Hundreds of thousands of driver's license data exposed in the USA

Pay Tel, a company providing communication services for prisons in the United States, has secured an open cloud server that contained hundreds of thousands of driver's licenses and other confidential data. Zamin.uz reported this.
Researchers from UpGuard, a cybersecurity firm, had warned the company about this vulnerability. Leading technology publications have shared detailed information regarding this incident.
According to experts, at least three hundred thousand scanned driver's licenses and other government-issued identification documents remained unprotected on a server hosted on the Microsoft Azure platform. Because the server was not password-protected, anyone could access the data via the World Wide Web.
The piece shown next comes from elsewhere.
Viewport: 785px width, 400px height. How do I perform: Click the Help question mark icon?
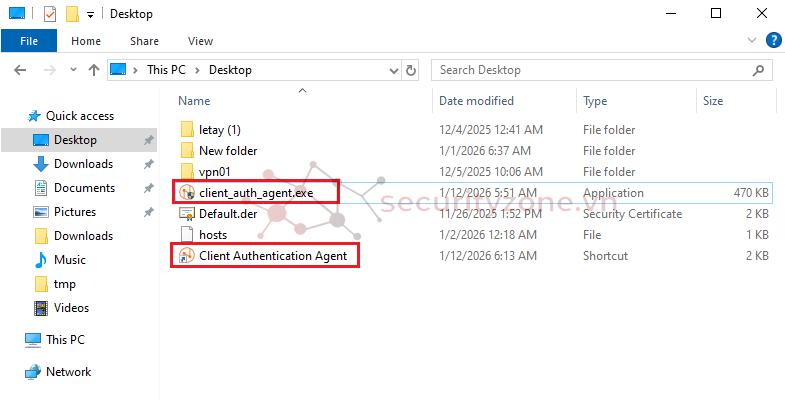(773, 41)
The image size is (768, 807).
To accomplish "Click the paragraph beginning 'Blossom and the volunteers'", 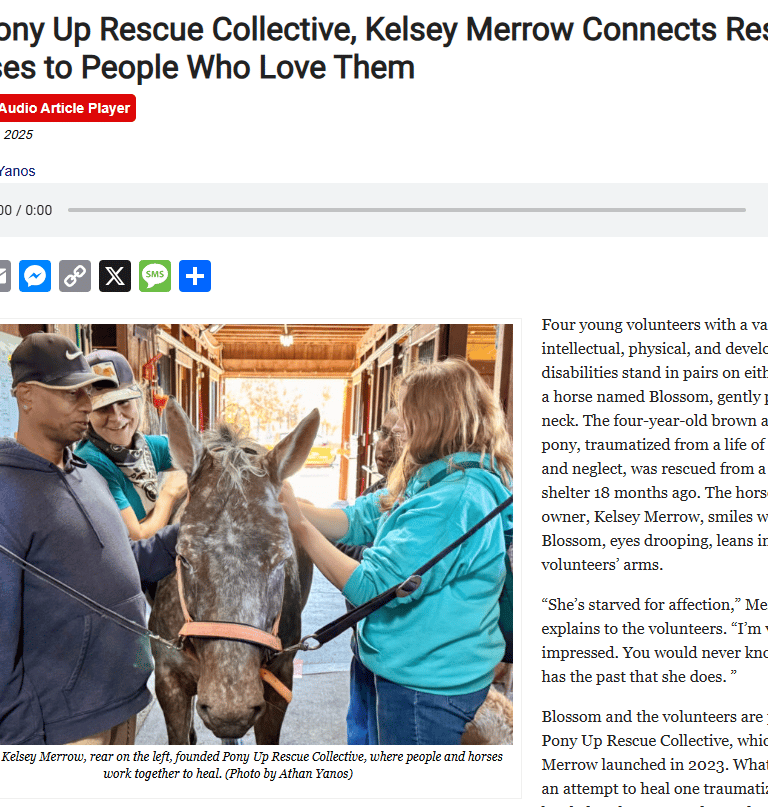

This situation poses a serious risk to users' privacy. Customers registering to use Pay Tel services were required to provide a copy of their identification documents and a profile photo.
According to the researchers, not only official documents but also prisoners' mutual correspondence, handwritten notes, and financial reports were left open to the public. The fall of such information into the wrong hands could lead to its use for various malicious purposes.
Additionally, many photos uploaded by users retained their exact geographic location coordinates. In some cases, this allowed for the identification of individuals' home addresses.
UpGuard specialists warned the company in early May of this year, and only then was access to the server restricted. It is worth noting that this is the second major security issue involving Pay Tel in the last two years.
Previously, the company's systems were also hit by a ransomware attack. So far, the company's management has not issued an official statement regarding notifying the individuals whose data was leaked or compensating for the damages incurred.
This incident once again demonstrates how crucial it is to be attentive to security measures when storing digital data.